To establish liability in a sexually hostile work environment case, a plaintiff-employee must show they were subjected to sexual advances, conduct, or comments that were severe enough or sufficiently pervasive to alter the conditions of their employment and create a hostile or abusive work environment. “Harassment” under the Fair Employment and Housing Act (FEHA) is conduct outside the scope of necessary job performance, conduct presumably engaged in for personal gratification, because of meanness or bigotry, or for other personal motives. 

To be actionable, “a sexually objectionable environment must be both objectively and subjectively offensive, one that a reasonable person would find hostile or abusive, and one that the victim, in fact, did perceive to be so. To establish a claim for hostile work environment sexual harassment under the FEHA, you must show that (1) you belong to a protected group (e.g., your gender/sex); (2) you were subjected to unwelcome sexual harassment; (3) the harassment complained of was based on sex and; (4) the harassment complained of was sufficiently severe or pervasive so as to alter the conditions of employment and create an abusive working environment.

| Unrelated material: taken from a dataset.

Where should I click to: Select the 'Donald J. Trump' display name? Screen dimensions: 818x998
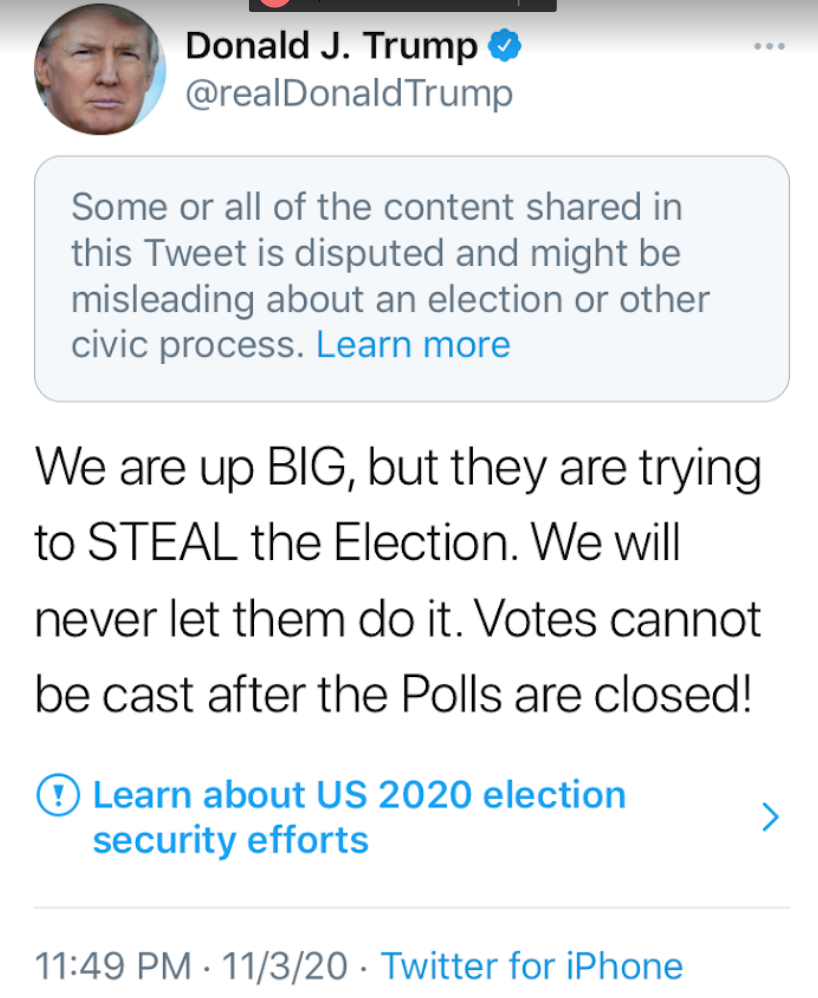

To prove that a victim has subjectively suffered from a defendant’s sexual harassment, they must demonstrate one or more of the following: (1) the harassment disturbed their emotional tranquility in the workplace, (2) the harassment affected their ability to perform her job as usual, or (3) the harassment interfered with and undermined their personal sense of well-being. (Fisher, 214 Cal. App.3d at p. 608.) An employer is strictly liable for all acts of sexual harassment by a supervisor, including permitting the hostile environment to exist after reports of sexual harassment. (E.g., State Department of Health Services v. Superior Court (2003) 31 Cal.4th 1026, 1042.)

The most common incidents of sexual harassment at work are fairly subtle, such as being asked out repeatedly or touched against your wishes. It can be hard to know if these actions are enough to warrant a complaint. In other cases, the incidents are obvious and egregious, but the victim feels they have too much to lose to speak out. When actions such as the following repeatedly happen despite complaints to superiors, they could be considered sexual harassment:

  • Unwanted touching of any kind, including a hand on the small of your back or squeezing your shoulder
  • Inappropriate flirting or unwanted invitations
  • Comments and jokes that are sexually explicit or lewd, or remarks about your appearance that are sexual in nature 
  • Making sexual gestures, sharing sexually explicit pictures or objects, or visual attention that makes you feel uncomfortable
  • Making overt offers of employment benefits in exchange for sexual favors
  • Retaliating against you after you have rejected a sexual advance

Talking to an attorney is the best way to learn about your rights and to find out if you have a potential claim. Sexual harassment claims generally fall under one of the following legal areas:

  • Hostile work environment. Employees who are subject to speech or actions of a sexual nature on a repeated basis might have a claim for sexual harassment based on a hostile work environment, even if the harassment is subtle and comes from a co-worker. However, the employee must first report the behavior to a superior and show that the harassment was sufficiently severe or pervasive to alter the conditions of employment and/or created an abusive work environment. 
  • Quid pro quo sexual harassment. When a superior demands a sexual favor in exchange for any type of work benefit, such as continued employment, a promotion, or a raise, you have a potential claim for quid quo pro sexual harassment.
  • Strict liability. Employers are strictly liable for their supervisors’ conduct. If a manager sexually harasses a subordinate employee, the employee may be able to prevail on the sexual harassment claims without proving that a hostile work environment exists.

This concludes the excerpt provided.